6 Discussion and Ongoing Work

We have described a data- and model-driven rule based model and runtime architecture to specify interfaces to applications, including semantic ones according to Karger’s definition. It is data-driven since the actual interface is self-assembled as a item of the execution of the various rule-sets that use the instance data. It is model-driven in the sense that it can use schema information if it is available as data, as in the case of RDF, RDFS and OWL repositories, as illustrated in the example.

The work presented here is related to a very large number of models and approaches that have been proposed in the literature (see, for example, [11]. Several of the Interface Models in SHDM, e.g., the Abstract Interface and the Concrete, have counterparts in the many proposed models, e.g., Maria [14], UsiXML [10] UIML [8], among many, as well as those in WebML [6]. Space reasons prevent us from making a comparison with each one of them here, but we can say that MIRA differs fundamentally from all in the nature of the Abstract Interface Model – it is more abstract and focuses only on the flow of information between interface and user. A second difference is in the way adaptation occurs – in selecting the applicable Abstract Interface, in selecting the component widgets within an Abstract Interface, and in the mapping rules to concrete widgets. None of them show this degree of adaptability. Another less critical difference lies on the underlying formalism (e.g., XML vs. RDF) used by each.

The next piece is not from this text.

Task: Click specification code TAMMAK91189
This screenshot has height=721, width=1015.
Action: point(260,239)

For RDF-based applications, there are a few frameworks for application development, such as GraphityFootnote 15 and CallimachusFootnote 16, but none have interface-specific models beyond HTML. There are several frameworks for exhibiting RDF data, such as Exhibit [9] and Fresnel [15], but they do not allow developing full-fledged interfaces, focusing on presentation and visualization instead.

The main contribution of this work is the update of the original SHDM Interface Models [13] to be applicable to any application providing a REST interface, independently of other SHDM models (viz. Domain and Navigation). Specifically, the use of the Abstract Interface has been generalized to include not only script Domain Model information, but also Domain-dependent interaction information (e.g., error messages). In addition, rule definitions were simplified and modularized. A completely new implementation was developed, including a new event architecture that allows simplifying the Concrete Interface Mapping specification.

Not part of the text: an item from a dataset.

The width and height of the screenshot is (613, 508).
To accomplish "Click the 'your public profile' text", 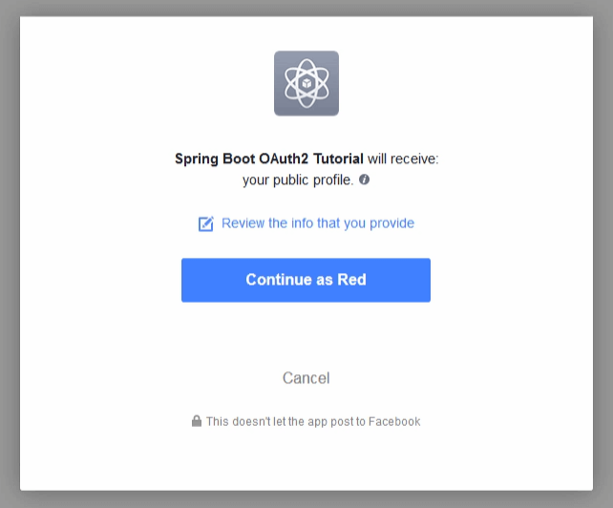I will pyautogui.click(x=297, y=180).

MIRA provides also a standards-based implementation framework that leverages the Interface models to generate running, adaptable interfaces. In addition, extensions were defined to smoothen the use of MIRA specifically with RDF data, using Json and Json-LD formats.

MIRA was used to provide adaptive, data-driven interfaces to third-party publicly available REST apis with complex data, indicating its expressive power in terms of Qualitative evaluations indicate that MIRA can effectively ease the development of adaptive interfaces of the kind required by Semantic Applications.

We have also identified some potential shortcomings of MIRA, the main one being the difficulty to incorporate previously existing designs, unless they are previously described using the MIRA models. This is a further area of research.

A second challenge is the management of rules when the size and complexity of the interface grows, as complex interactions between a large set of rules can lead to unexpected or undesirable behavior. A third shortcoming lies in the lack of authoring tools, and appropriate concrete libraries that map to commonly used frameworks.

We are continuing this work in several directions. The first is to continue the evaluation of the approach, both in terms of performance, but also in terms of its expressivity and usability for developers. Second, we continue building tools and components to ease using MIRA. Third, we want to explore the design trade-offs for multi-platform applications, as well as for distributed, multi-device interfaces.